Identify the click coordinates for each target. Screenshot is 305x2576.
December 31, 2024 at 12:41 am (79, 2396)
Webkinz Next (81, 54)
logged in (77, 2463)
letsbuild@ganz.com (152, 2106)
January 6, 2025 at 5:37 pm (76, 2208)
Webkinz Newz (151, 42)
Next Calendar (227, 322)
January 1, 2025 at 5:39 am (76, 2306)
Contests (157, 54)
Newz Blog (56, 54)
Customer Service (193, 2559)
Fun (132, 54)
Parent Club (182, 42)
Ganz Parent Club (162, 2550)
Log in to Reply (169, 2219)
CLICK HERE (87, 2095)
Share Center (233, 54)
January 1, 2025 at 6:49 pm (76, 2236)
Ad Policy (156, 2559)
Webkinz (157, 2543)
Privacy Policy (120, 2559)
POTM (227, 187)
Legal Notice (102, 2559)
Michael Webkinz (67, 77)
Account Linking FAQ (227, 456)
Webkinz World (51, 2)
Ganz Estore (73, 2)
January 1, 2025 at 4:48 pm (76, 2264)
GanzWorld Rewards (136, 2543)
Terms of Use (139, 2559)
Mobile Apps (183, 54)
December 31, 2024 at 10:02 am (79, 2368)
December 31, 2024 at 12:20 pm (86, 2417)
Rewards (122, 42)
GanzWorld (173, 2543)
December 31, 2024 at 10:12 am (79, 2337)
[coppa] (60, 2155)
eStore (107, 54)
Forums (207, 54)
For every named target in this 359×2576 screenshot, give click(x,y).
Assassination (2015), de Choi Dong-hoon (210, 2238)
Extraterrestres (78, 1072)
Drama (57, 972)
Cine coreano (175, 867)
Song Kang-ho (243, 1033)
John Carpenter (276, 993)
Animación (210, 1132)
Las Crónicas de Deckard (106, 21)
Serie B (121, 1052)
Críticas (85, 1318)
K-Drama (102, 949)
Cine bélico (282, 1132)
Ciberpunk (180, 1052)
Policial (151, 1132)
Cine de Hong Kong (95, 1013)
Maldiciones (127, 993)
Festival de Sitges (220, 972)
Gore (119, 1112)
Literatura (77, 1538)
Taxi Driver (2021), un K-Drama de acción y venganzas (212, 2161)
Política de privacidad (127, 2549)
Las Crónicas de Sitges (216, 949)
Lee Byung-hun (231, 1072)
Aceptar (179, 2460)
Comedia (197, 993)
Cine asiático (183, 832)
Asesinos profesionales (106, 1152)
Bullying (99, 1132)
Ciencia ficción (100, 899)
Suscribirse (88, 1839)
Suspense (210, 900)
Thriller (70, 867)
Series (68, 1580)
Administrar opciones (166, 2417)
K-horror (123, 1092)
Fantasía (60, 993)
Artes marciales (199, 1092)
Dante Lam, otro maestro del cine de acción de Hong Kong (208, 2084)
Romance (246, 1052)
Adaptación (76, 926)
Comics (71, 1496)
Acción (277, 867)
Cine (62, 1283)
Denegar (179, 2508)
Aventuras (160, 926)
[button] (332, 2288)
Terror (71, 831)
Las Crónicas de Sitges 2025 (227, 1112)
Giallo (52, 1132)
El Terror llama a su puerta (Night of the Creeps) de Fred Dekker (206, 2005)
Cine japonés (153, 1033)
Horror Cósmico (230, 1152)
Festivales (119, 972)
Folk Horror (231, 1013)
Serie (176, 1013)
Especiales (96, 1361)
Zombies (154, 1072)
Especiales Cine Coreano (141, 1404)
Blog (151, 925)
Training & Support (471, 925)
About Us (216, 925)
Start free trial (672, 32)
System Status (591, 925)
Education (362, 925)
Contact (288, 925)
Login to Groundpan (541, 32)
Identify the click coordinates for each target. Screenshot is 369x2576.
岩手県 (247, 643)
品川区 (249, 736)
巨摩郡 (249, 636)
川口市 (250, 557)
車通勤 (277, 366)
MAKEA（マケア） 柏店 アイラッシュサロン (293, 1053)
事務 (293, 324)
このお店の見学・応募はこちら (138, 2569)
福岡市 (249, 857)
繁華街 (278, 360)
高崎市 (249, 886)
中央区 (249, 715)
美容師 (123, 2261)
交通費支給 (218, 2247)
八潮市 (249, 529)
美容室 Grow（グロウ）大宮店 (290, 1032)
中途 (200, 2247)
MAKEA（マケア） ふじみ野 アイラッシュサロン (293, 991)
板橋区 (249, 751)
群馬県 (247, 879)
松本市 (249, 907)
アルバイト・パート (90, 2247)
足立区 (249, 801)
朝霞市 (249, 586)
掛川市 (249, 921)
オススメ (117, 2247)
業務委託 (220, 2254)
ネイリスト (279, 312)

◆ Exercise
Repeat only what runs from the line holding "Comedia (197, 993)" to the end of the data, keeping every line exactly as written, first and last included.

◆ Result for this exercise
Comedia (197, 993)
Cine asiático (183, 832)
Asesinos profesionales (106, 1152)
Bullying (99, 1132)
Ciencia ficción (100, 899)
Suscribirse (88, 1839)
Suspense (210, 900)
Thriller (70, 867)
Series (68, 1580)
Administrar opciones (166, 2417)
K-horror (123, 1092)
Fantasía (60, 993)
Artes marciales (199, 1092)
Dante Lam, otro maestro del cine de acción de Hong Kong (208, 2084)
Romance (246, 1052)
Adaptación (76, 926)
Comics (71, 1496)
Acción (277, 867)
Cine (62, 1283)
Denegar (179, 2508)
Aventuras (160, 926)
[button] (332, 2288)
Terror (71, 831)
Las Crónicas de Sitges 2025 (227, 1112)
Giallo (52, 1132)
El Terror llama a su puerta (Night of the Creeps) de Fred Dekker (206, 2005)
Cine japonés (153, 1033)
Horror Cósmico (230, 1152)
Festivales (119, 972)
Folk Horror (231, 1013)
Serie (176, 1013)
Especiales (96, 1361)
Zombies (154, 1072)
Especiales Cine Coreano (141, 1404)
Blog (151, 925)
Training & Support (471, 925)
About Us (216, 925)
Start free trial (672, 32)
System Status (591, 925)
Education (362, 925)
Contact (288, 925)
Login to Groundpan (541, 32)
Identify the click coordinates for each target. Screenshot is 369x2576.
岩手県 (247, 643)
品川区 (249, 736)
巨摩郡 (249, 636)
川口市 (250, 557)
車通勤 (277, 366)
MAKEA（マケア） 柏店 アイラッシュサロン (293, 1053)
事務 (293, 324)
このお店の見学・応募はこちら (138, 2569)
福岡市 (249, 857)
繁華街 (278, 360)
高崎市 (249, 886)
中央区 (249, 715)
美容師 (123, 2261)
交通費支給 (218, 2247)
八潮市 (249, 529)
美容室 Grow（グロウ）大宮店 (290, 1032)
中途 (200, 2247)
MAKEA（マケア） ふじみ野 アイラッシュサロン (293, 991)
板橋区 (249, 751)
群馬県 (247, 879)
松本市 (249, 907)
アルバイト・パート (90, 2247)
足立区 (249, 801)
朝霞市 (249, 586)
掛川市 (249, 921)
オススメ (117, 2247)
業務委託 (220, 2254)
ネイリスト (279, 312)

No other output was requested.